SOAL LATIHAN 1
Salin ulang tanpa perubahan baris-baris dalam catatan, mulai dari baris yang memuat "Given: Toggle visibility of Layer 0" sampai akhir catatan. Jangan sertakan gambarnya.
---------- TEKS BACAAN
Tulisan ini mencoba memerikan beberapa hal tentang transformasi sosial, pembelajaran transformatif, dan potensial transformatif, termasuk praktik-praktik penting dan kondisi-kondisi ideal untuk menerapakn pembelajaran transformatif. Tulisan ini pernah dimuat dalam Manual Pelatihan HAM Tahunan (PHAMT) 2008-2011. Manual pelatihan disusun oleh para alumni diantaranya Atikah Nuraini, Herizal E. Arifin, dan kawan-kawan. PHAMT diselenggarakan atas kerja sama Equitas Canada dengan para alumni International Human Rights Training Program yang diselenggarakan di Montreal, Canada.
Praktik-praktik Penting dan Kondisi-kondisi Ideal untuk menerapkan Pembelajaran Transformatif
Menjabarkan Perubahan (Transformasi) Sosial
Transformasi sosial dapat melibatkan perubahan dalam struktur sosial, hubungan antar tenaga kerja, urbanisasi, perilaku, kepercayaan, pandangan, nilai-nilai, kebebasan dan hak-hak, kualitas pendidikan, keuntungan secara kompetitif dan komparatif serta tata pemerintahan yang baik.
--------------------
SOAL LATIHAN 2
Apakah pernyataan berikut sesuai dengan teks tentang transformasi sosial? Untuk masing-masing, jawab ya atau tidak dan kutip persis kata-kata teks yang menentukan.
(a) Tulisan ini pernah dimuat dalam Manual Pelatihan HAM Tahunan (PHAMT) 2008-2011.
(b) Manual pelatihan tersebut disusun oleh Equitas Canada.
(c) Transformasi sosial dapat melibatkan perubahan dalam urbanisasi.
---------- DATA MENTAH
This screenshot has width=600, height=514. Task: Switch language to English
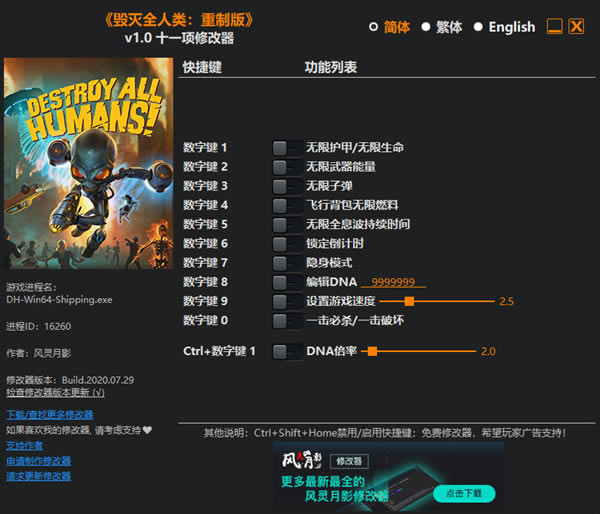[478, 27]
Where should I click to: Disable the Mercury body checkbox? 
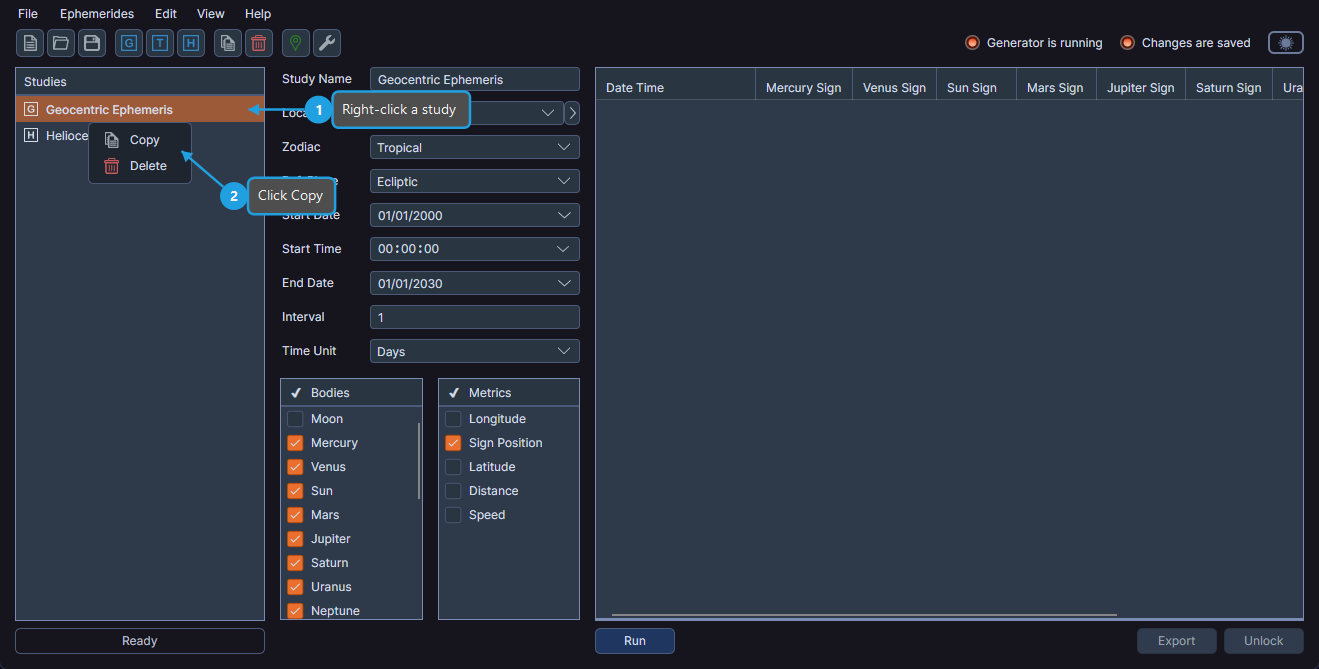point(294,442)
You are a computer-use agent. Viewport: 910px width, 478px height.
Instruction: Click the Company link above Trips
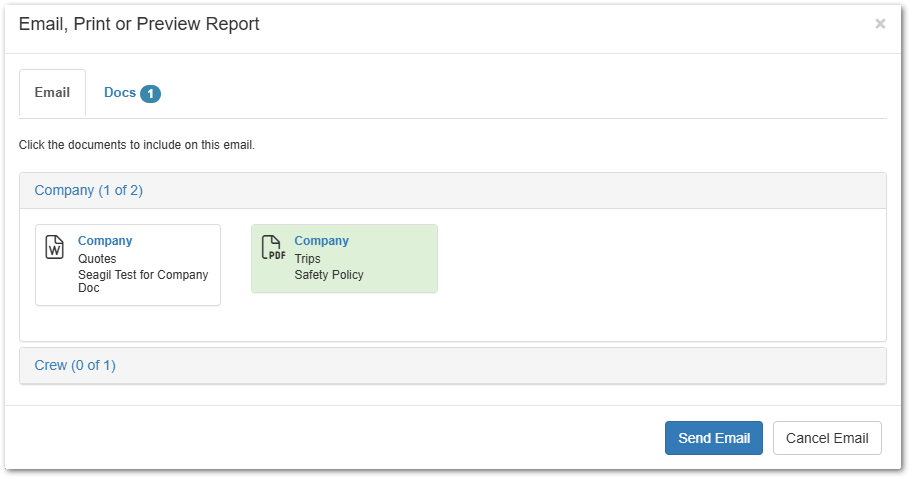(322, 241)
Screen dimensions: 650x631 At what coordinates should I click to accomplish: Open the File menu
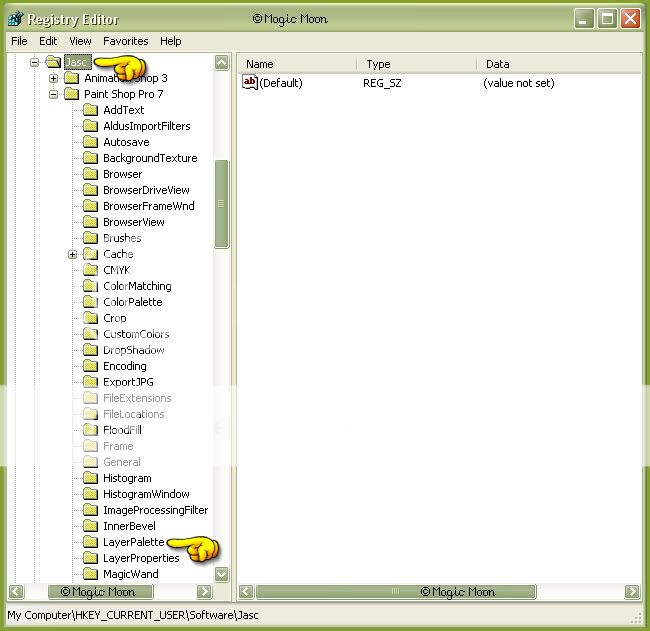tap(19, 41)
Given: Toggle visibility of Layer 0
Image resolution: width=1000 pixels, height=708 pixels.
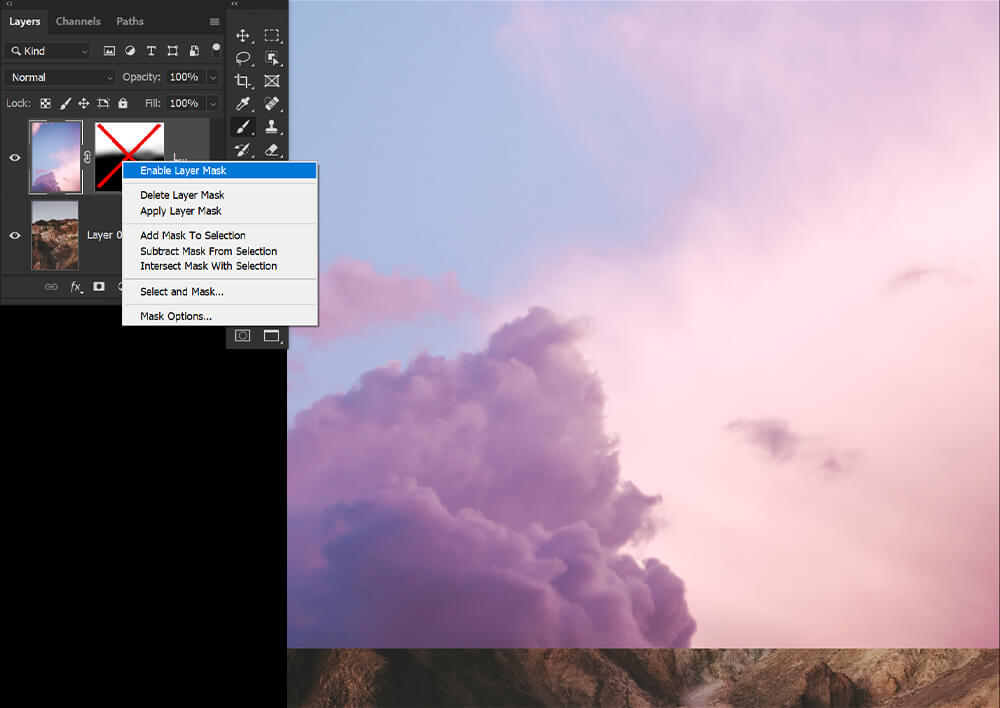Looking at the screenshot, I should pyautogui.click(x=15, y=235).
--------------------
PEMBAHASAN JAWABAN 1
Given: Toggle visibility of Layer 0
Image resolution: width=1000 pixels, height=708 pixels.
Looking at the screenshot, I should pyautogui.click(x=15, y=235).

PEMBAHASAN JAWABAN 2
(a) Ya: "Tulisan ini pernah dimuat dalam Manual Pelatihan HAM Tahunan (PHAMT) 2008-2011"
(b) Tidak: "Manual pelatihan disusun oleh para alumni"
(c) Ya: "Transformasi sosial dapat melibatkan perubahan dalam struktur sosial, hubungan antar tenaga kerja, urbanisasi"